Trecho >>

A guerra da Crimeia, que ocorreu há 160 anos, no início de setembro de 1854, foi o primeiro conflito em que a Rússia foi confrontada pela Inglaterra, que lutou em uma coligação com a França e a Turquia. No nível político, os países eram inimigos, mas para os indivíduos que lutaram no conflito a guerra não era razão para esquecer as boas maneiras e a cortesia. Os oficiais russos falavam inglês e francês, o que permitia a comunicação civilizada fora de combate entre aqueles que no dia seguinte voltavam a ser inimigos irreconciliáveis.

O cerco de Sebastopol foi, além de um combate do Exército russo contra a coligação franco-inglesa, um encontro de culturas diferentes. Sendo inimigos no campo de batalha, os russos e seus adversários não perdiam oportunidade de se comunicar nos acampamentos militares, durante os momentos de trégua. O jornalismo de guerra, o gorro balaclava, o sobretudo raglan e o casaco cardigan surgiram durante o cerco de Sebastopol.


“É a vontade de Deus”

Objetivo >>
Responda com base no trecho sobre a guerra da Crimeia:
1. Ao lado de quais países a Inglaterra lutou em coligação?
2. Que línguas os oficiais russos falavam?
3. Quais peças de vestuário surgiram durante o cerco de Sebastopol?

Seção do material >>
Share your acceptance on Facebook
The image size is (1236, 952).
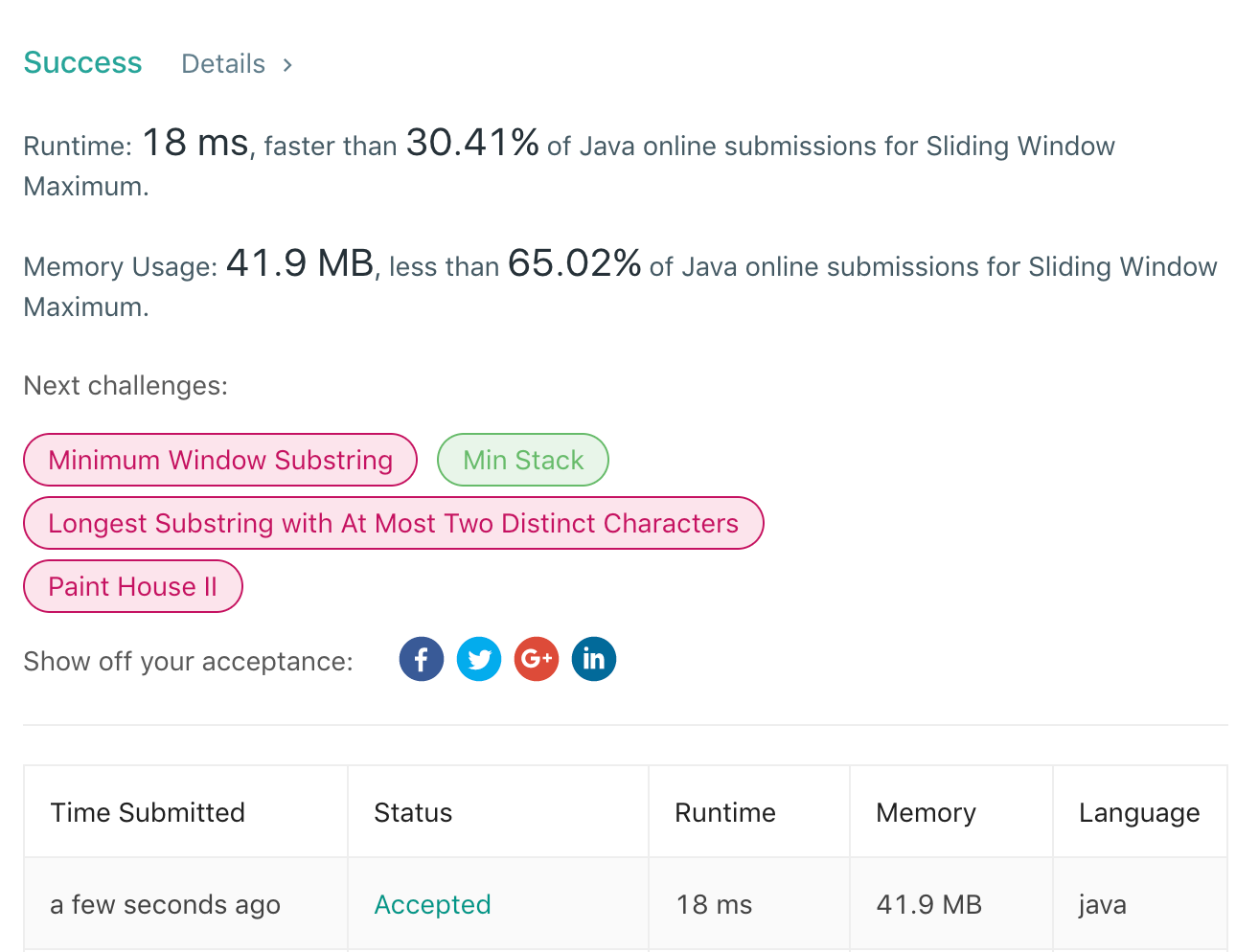point(422,659)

Resposta >>
1. França e Turquia.
2. Inglês e francês.
3. O gorro balaclava, o sobretudo raglan e o casaco cardigan.